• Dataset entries
__________

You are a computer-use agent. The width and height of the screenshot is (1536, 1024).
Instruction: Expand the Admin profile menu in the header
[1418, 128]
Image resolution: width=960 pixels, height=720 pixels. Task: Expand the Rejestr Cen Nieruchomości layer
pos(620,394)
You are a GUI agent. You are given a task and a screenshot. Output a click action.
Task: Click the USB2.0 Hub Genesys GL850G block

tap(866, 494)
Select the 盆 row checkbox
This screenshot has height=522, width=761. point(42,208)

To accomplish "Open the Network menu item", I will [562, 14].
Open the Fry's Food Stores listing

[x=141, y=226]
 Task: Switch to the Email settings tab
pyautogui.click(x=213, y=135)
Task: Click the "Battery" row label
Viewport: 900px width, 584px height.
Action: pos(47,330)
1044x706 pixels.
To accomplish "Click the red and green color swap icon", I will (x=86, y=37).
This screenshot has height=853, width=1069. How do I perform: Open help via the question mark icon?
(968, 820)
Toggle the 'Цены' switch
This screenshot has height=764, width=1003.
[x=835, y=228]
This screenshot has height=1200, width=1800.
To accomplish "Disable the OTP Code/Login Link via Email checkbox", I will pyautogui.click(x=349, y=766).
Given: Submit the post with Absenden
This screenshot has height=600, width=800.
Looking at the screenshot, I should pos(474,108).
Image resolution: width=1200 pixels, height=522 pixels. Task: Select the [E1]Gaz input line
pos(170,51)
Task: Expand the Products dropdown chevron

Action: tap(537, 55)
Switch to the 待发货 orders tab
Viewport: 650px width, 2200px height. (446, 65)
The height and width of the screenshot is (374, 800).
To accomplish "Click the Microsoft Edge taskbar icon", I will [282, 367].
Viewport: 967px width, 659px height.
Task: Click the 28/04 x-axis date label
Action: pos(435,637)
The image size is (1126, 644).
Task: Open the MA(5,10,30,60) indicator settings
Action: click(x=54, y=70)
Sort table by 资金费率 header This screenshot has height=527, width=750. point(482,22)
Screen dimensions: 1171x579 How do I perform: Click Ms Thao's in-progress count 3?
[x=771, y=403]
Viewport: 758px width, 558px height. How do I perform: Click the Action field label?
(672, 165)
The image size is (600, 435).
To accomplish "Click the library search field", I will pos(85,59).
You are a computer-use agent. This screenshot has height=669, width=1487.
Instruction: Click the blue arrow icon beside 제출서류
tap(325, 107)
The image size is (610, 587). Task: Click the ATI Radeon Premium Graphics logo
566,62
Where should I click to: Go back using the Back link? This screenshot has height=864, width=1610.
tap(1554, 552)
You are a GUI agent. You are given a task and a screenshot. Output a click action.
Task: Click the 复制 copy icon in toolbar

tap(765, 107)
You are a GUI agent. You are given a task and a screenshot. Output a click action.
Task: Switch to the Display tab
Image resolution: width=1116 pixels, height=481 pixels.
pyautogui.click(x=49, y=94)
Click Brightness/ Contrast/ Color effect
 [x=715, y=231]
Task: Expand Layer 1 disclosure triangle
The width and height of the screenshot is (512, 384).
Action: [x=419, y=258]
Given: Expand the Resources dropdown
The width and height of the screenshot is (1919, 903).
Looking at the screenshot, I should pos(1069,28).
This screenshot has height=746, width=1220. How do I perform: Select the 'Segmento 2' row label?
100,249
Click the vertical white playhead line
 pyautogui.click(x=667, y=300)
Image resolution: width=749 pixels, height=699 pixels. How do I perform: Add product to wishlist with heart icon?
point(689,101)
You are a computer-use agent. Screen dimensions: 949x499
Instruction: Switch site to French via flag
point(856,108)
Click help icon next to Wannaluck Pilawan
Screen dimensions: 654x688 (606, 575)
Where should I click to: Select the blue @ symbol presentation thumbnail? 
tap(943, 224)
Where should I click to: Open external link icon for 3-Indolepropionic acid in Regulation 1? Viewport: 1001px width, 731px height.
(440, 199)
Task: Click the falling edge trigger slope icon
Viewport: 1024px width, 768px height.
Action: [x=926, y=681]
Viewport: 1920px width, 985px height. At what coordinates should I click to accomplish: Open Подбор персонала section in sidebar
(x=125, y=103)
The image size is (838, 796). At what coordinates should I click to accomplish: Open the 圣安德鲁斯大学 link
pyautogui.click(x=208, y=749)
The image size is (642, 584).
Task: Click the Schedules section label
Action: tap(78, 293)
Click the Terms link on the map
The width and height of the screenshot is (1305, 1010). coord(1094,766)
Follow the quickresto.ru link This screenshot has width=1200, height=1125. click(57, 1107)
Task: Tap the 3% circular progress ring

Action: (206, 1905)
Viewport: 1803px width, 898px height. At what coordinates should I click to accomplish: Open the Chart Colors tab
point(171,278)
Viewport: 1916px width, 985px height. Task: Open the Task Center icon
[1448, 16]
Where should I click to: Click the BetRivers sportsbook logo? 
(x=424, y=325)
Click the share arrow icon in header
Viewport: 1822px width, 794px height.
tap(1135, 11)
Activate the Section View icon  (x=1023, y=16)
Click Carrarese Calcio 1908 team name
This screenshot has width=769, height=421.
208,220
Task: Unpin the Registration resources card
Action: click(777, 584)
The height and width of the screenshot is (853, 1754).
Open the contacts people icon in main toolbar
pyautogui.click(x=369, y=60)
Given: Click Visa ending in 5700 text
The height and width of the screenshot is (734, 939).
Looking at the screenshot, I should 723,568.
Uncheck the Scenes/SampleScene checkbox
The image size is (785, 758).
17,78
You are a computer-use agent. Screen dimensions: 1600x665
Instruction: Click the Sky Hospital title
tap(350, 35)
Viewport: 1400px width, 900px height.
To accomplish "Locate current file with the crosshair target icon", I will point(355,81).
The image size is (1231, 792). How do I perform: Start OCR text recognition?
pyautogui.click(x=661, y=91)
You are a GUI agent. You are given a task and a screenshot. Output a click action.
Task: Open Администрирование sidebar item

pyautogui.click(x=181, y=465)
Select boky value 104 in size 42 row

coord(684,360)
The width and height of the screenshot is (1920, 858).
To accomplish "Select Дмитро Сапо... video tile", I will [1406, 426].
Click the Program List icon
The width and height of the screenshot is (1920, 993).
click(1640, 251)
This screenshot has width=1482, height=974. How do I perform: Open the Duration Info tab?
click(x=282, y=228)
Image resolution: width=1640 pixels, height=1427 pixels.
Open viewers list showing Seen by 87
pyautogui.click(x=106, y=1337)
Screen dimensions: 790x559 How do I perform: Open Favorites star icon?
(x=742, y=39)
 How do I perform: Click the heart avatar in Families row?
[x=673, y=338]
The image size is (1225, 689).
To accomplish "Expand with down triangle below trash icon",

__________

• WHAT TO WORK ON
Go through the records and print each one exactly.

• ANSWER
You are a computer-use agent. The width and height of the screenshot is (1536, 1024).
Instruction: Expand the Admin profile menu in the header
[1418, 128]
Image resolution: width=960 pixels, height=720 pixels. Task: Expand the Rejestr Cen Nieruchomości layer
pos(620,394)
You are a GUI agent. You are given a task and a screenshot. Output a click action.
Task: Click the USB2.0 Hub Genesys GL850G block

tap(866, 494)
Select the 盆 row checkbox
This screenshot has height=522, width=761. point(42,208)

To accomplish "Open the Network menu item", I will [562, 14].
Open the Fry's Food Stores listing

[x=141, y=226]
 Task: Switch to the Email settings tab
pyautogui.click(x=213, y=135)
Task: Click the "Battery" row label
Viewport: 900px width, 584px height.
Action: pos(47,330)
1044x706 pixels.
To accomplish "Click the red and green color swap icon", I will (x=86, y=37).
This screenshot has height=853, width=1069. How do I perform: Open help via the question mark icon?
(968, 820)
Toggle the 'Цены' switch
This screenshot has height=764, width=1003.
[x=835, y=228]
This screenshot has height=1200, width=1800.
To accomplish "Disable the OTP Code/Login Link via Email checkbox", I will pyautogui.click(x=349, y=766).
Given: Submit the post with Absenden
This screenshot has height=600, width=800.
Looking at the screenshot, I should pos(474,108).
Image resolution: width=1200 pixels, height=522 pixels. Task: Select the [E1]Gaz input line
pos(170,51)
Task: Expand the Products dropdown chevron

Action: tap(537, 55)
Switch to the 待发货 orders tab
Viewport: 650px width, 2200px height. (446, 65)
The height and width of the screenshot is (374, 800).
To accomplish "Click the Microsoft Edge taskbar icon", I will [282, 367].
Viewport: 967px width, 659px height.
Task: Click the 28/04 x-axis date label
Action: pos(435,637)
The image size is (1126, 644).
Task: Open the MA(5,10,30,60) indicator settings
Action: click(x=54, y=70)
Sort table by 资金费率 header This screenshot has height=527, width=750. point(482,22)
Screen dimensions: 1171x579 How do I perform: Click Ms Thao's in-progress count 3?
[x=771, y=403]
Viewport: 758px width, 558px height. How do I perform: Click the Action field label?
(672, 165)
The image size is (600, 435).
To accomplish "Click the library search field", I will pos(85,59).
You are a computer-use agent. This screenshot has height=669, width=1487.
Instruction: Click the blue arrow icon beside 제출서류
tap(325, 107)
The image size is (610, 587). Task: Click the ATI Radeon Premium Graphics logo
566,62
Where should I click to: Go back using the Back link? This screenshot has height=864, width=1610.
tap(1554, 552)
You are a GUI agent. You are given a task and a screenshot. Output a click action.
Task: Click the 复制 copy icon in toolbar

tap(765, 107)
You are a GUI agent. You are given a task and a screenshot. Output a click action.
Task: Switch to the Display tab
Image resolution: width=1116 pixels, height=481 pixels.
pyautogui.click(x=49, y=94)
Click Brightness/ Contrast/ Color effect
 [x=715, y=231]
Task: Expand Layer 1 disclosure triangle
The width and height of the screenshot is (512, 384).
Action: [x=419, y=258]
Given: Expand the Resources dropdown
The width and height of the screenshot is (1919, 903).
Looking at the screenshot, I should pos(1069,28).
This screenshot has height=746, width=1220. How do I perform: Select the 'Segmento 2' row label?
100,249
Click the vertical white playhead line
 pyautogui.click(x=667, y=300)
Image resolution: width=749 pixels, height=699 pixels. How do I perform: Add product to wishlist with heart icon?
point(689,101)
You are a computer-use agent. Screen dimensions: 949x499
Instruction: Switch site to French via flag
point(856,108)
Click help icon next to Wannaluck Pilawan
Screen dimensions: 654x688 (606, 575)
Where should I click to: Select the blue @ symbol presentation thumbnail? 
tap(943, 224)
Where should I click to: Open external link icon for 3-Indolepropionic acid in Regulation 1? Viewport: 1001px width, 731px height.
(440, 199)
Task: Click the falling edge trigger slope icon
Viewport: 1024px width, 768px height.
Action: [x=926, y=681]
Viewport: 1920px width, 985px height. At what coordinates should I click to accomplish: Open Подбор персонала section in sidebar
(x=125, y=103)
The image size is (838, 796). At what coordinates should I click to accomplish: Open the 圣安德鲁斯大学 link
pyautogui.click(x=208, y=749)
The image size is (642, 584).
Task: Click the Schedules section label
Action: tap(78, 293)
Click the Terms link on the map
The width and height of the screenshot is (1305, 1010). coord(1094,766)
Follow the quickresto.ru link This screenshot has width=1200, height=1125. click(57, 1107)
Task: Tap the 3% circular progress ring

Action: (206, 1905)
Viewport: 1803px width, 898px height. At what coordinates should I click to accomplish: Open the Chart Colors tab
point(171,278)
Viewport: 1916px width, 985px height. Task: Open the Task Center icon
[1448, 16]
Where should I click to: Click the BetRivers sportsbook logo? 
(x=424, y=325)
Click the share arrow icon in header
Viewport: 1822px width, 794px height.
tap(1135, 11)
Activate the Section View icon  (x=1023, y=16)
Click Carrarese Calcio 1908 team name
This screenshot has width=769, height=421.
208,220
Task: Unpin the Registration resources card
Action: click(777, 584)
The height and width of the screenshot is (853, 1754).
Open the contacts people icon in main toolbar
pyautogui.click(x=369, y=60)
Given: Click Visa ending in 5700 text
The height and width of the screenshot is (734, 939).
Looking at the screenshot, I should 723,568.
Uncheck the Scenes/SampleScene checkbox
The image size is (785, 758).
17,78
You are a computer-use agent. Screen dimensions: 1600x665
Instruction: Click the Sky Hospital title
tap(350, 35)
Viewport: 1400px width, 900px height.
To accomplish "Locate current file with the crosshair target icon", I will point(355,81).
The image size is (1231, 792). How do I perform: Start OCR text recognition?
pyautogui.click(x=661, y=91)
You are a GUI agent. You are given a task and a screenshot. Output a click action.
Task: Open Администрирование sidebar item

pyautogui.click(x=181, y=465)
Select boky value 104 in size 42 row

coord(684,360)
The width and height of the screenshot is (1920, 858).
To accomplish "Select Дмитро Сапо... video tile", I will [1406, 426].
Click the Program List icon
The width and height of the screenshot is (1920, 993).
click(1640, 251)
This screenshot has width=1482, height=974. How do I perform: Open the Duration Info tab?
click(x=282, y=228)
Image resolution: width=1640 pixels, height=1427 pixels.
Open viewers list showing Seen by 87
pyautogui.click(x=106, y=1337)
Screen dimensions: 790x559 How do I perform: Open Favorites star icon?
(x=742, y=39)
 How do I perform: Click the heart avatar in Families row?
[x=673, y=338]
The image size is (1225, 689).
To accomplish "Expand with down triangle below trash icon",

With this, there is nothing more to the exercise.